PALANGKA RAYA, katakata.co.id – Anggota Komisi III DPRD Kota Palangka Raya, Dede Ardiansyah, mengapresiasi pelaksanaan Lomba Bertutur Tahun 2026 yang digelar Dinas Perpustakaan dan Kearsipan (Dispursip) Kota Palangka Raya. Kegiatan tersebut dinilai strategis dalam menumbuhkan budaya literasi sekaligus membentuk karakter generasi muda.
Dede menilai penguatan literasi semakin penting di tengah pesatnya perkembangan teknologi dan tingginya penggunaan gawai di kalangan anak-anak. Karena itu, kegiatan yang mendorong minat baca, kemampuan memahami informasi, serta keterampilan berkomunikasi perlu terus dikembangkan.

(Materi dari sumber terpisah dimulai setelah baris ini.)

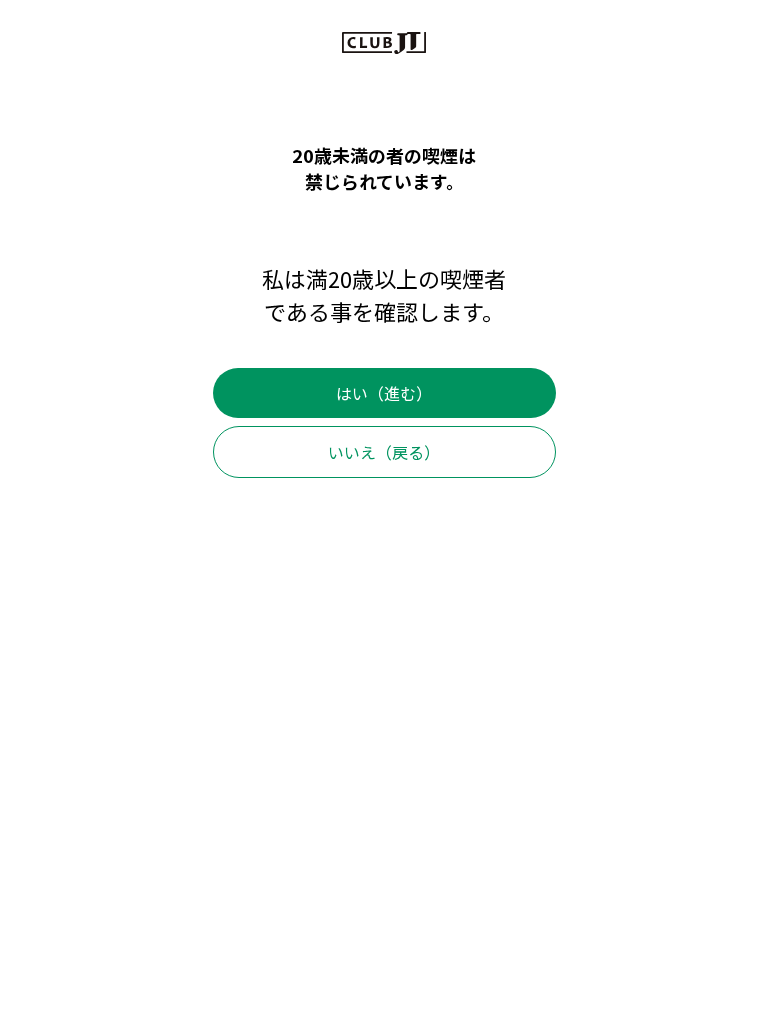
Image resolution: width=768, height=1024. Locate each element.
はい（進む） (384, 393)
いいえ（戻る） (384, 452)
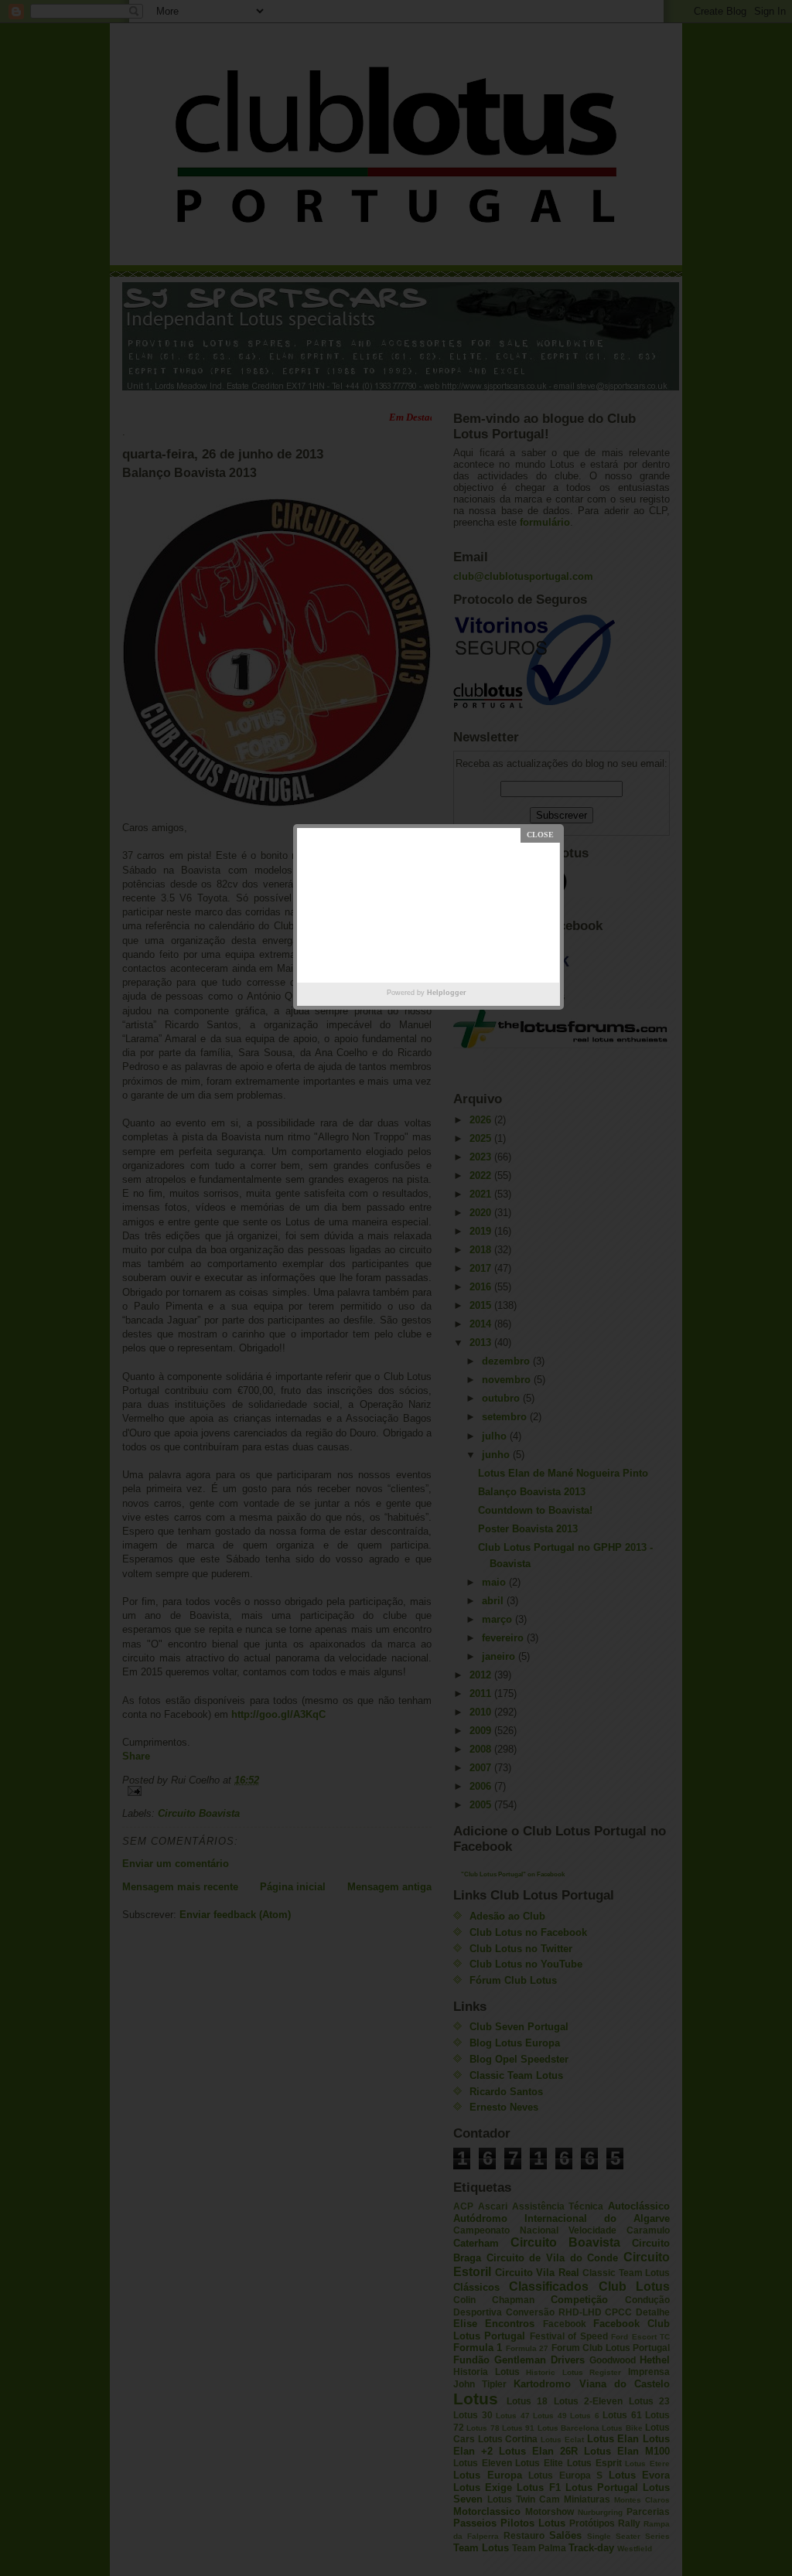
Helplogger (446, 993)
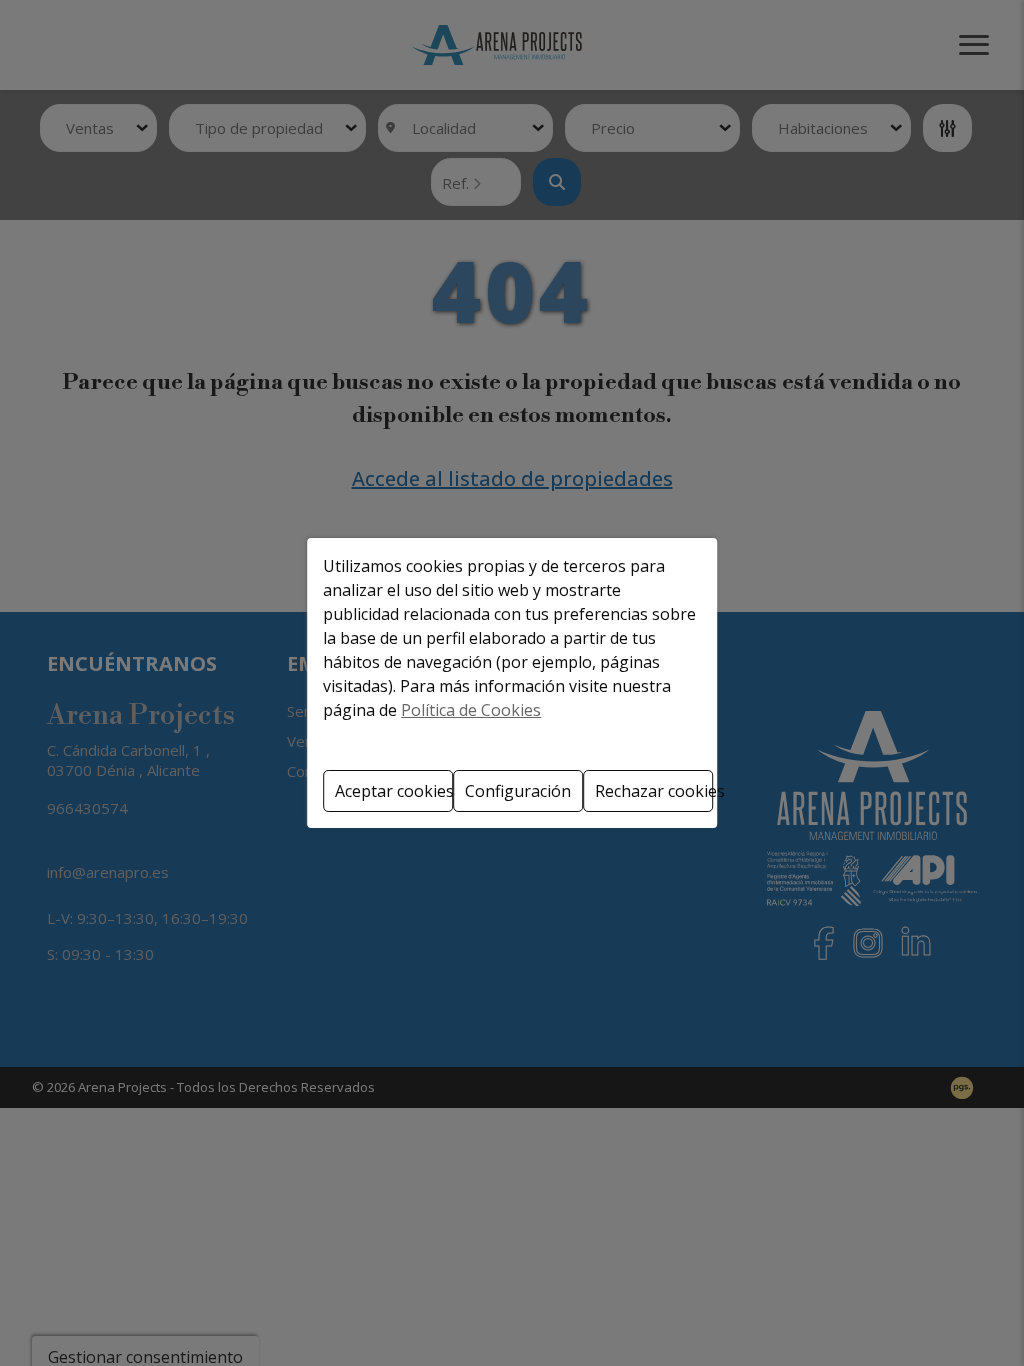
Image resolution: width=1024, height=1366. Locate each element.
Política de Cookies (471, 710)
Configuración (518, 791)
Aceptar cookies (394, 791)
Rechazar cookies (654, 791)
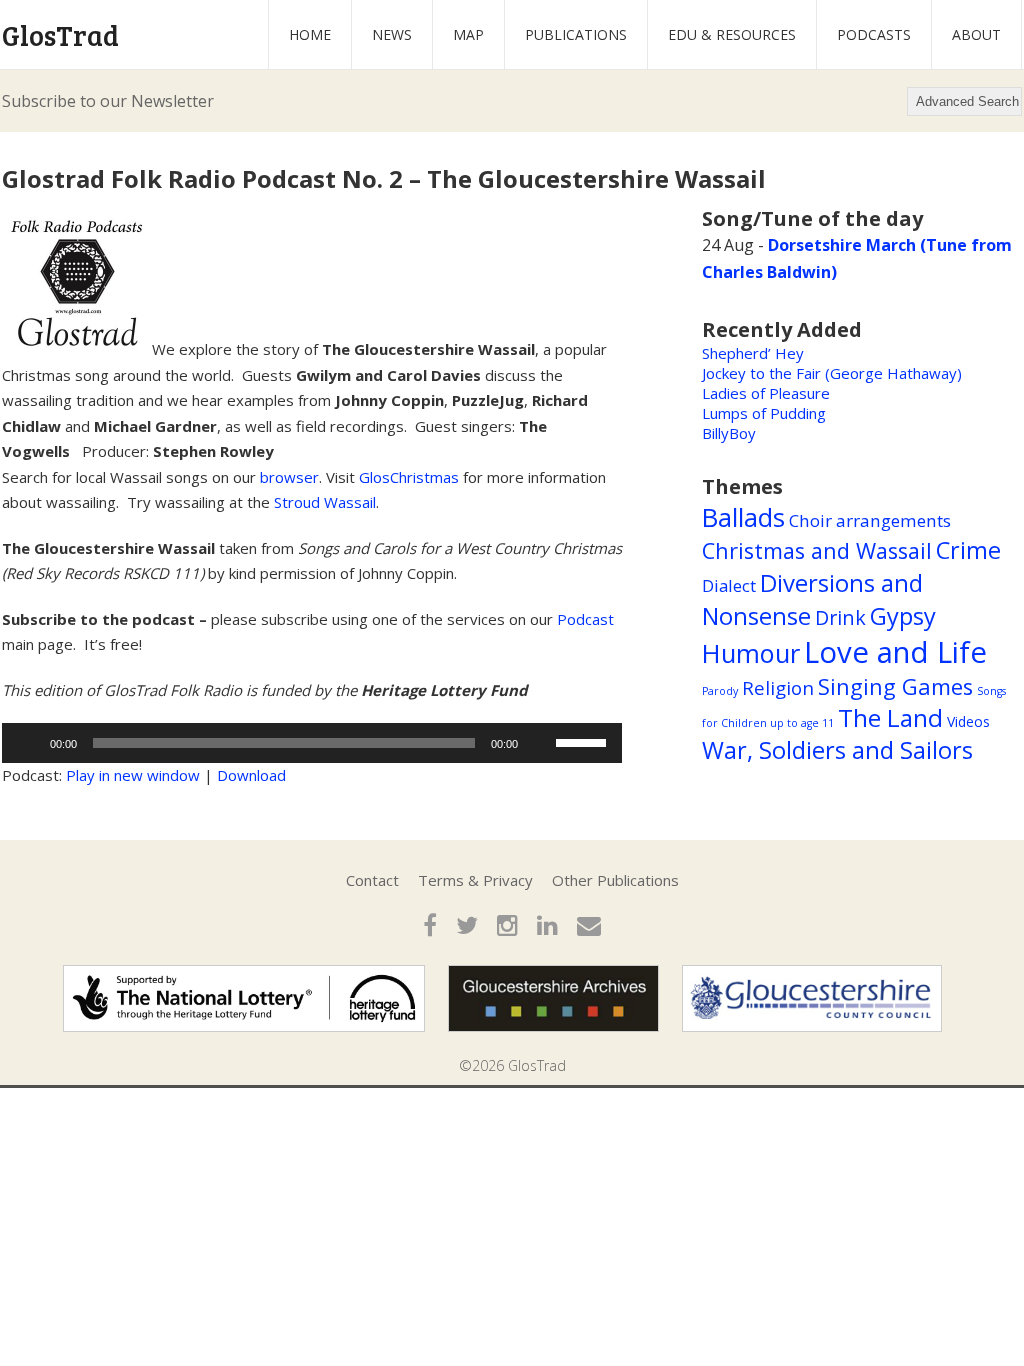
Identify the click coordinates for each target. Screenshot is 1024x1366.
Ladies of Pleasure (766, 393)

“Lomba bertutur bukan sekadar ajang kompetisi, tetapi juga sarana edukasi untuk menumbuhkan kecintaan anak terhadap membaca, memahami cerita, dan menyampaikan kembali informasi secara menarik,” ujarnya, Sabtu (20/6/2026).
Menurutnya, kemampuan bertutur juga berperan dalam membangun kepercayaan diri anak sejak dini. Peserta dapat belajar menyampaikan gagasan secara runtut sekaligus mengasah kemampuan berbicara di depan umum yang bermanfaat dalam pendidikan maupun kehidupan sehari-hari.
Dede turut mengapresiasi penggunaan cerita rakyat dan legenda nusantara sebagai materi lomba. Menurutnya, pendekatan tersebut tidak hanya memperkuat literasi, tetapi juga menjadi sarana mengenalkan budaya dan kearifan lokal kepada generasi muda.
“Anak-anak perlu dikenalkan dengan budaya dan kearifan lokal sejak dini. Melalui cerita rakyat, mereka tidak hanya mendapatkan hiburan, tetapi juga belajar nilai kehidupan, etika, dan identitas bangsa,” katanya.
Dede berharap Lomba Bertutur dapat digelar secara berkelanjutan dan melibatkan lebih banyak sekolah di Kota Palangka Raya. Ia menegaskan DPRD mendukung program yang berorientasi pada peningkatan kualitas sumber daya manusia, karena literasi merupakan fondasi penting untuk membentuk generasi yang cerdas, kreatif, percaya diri, dan siap menghadapi tantangan masa depan.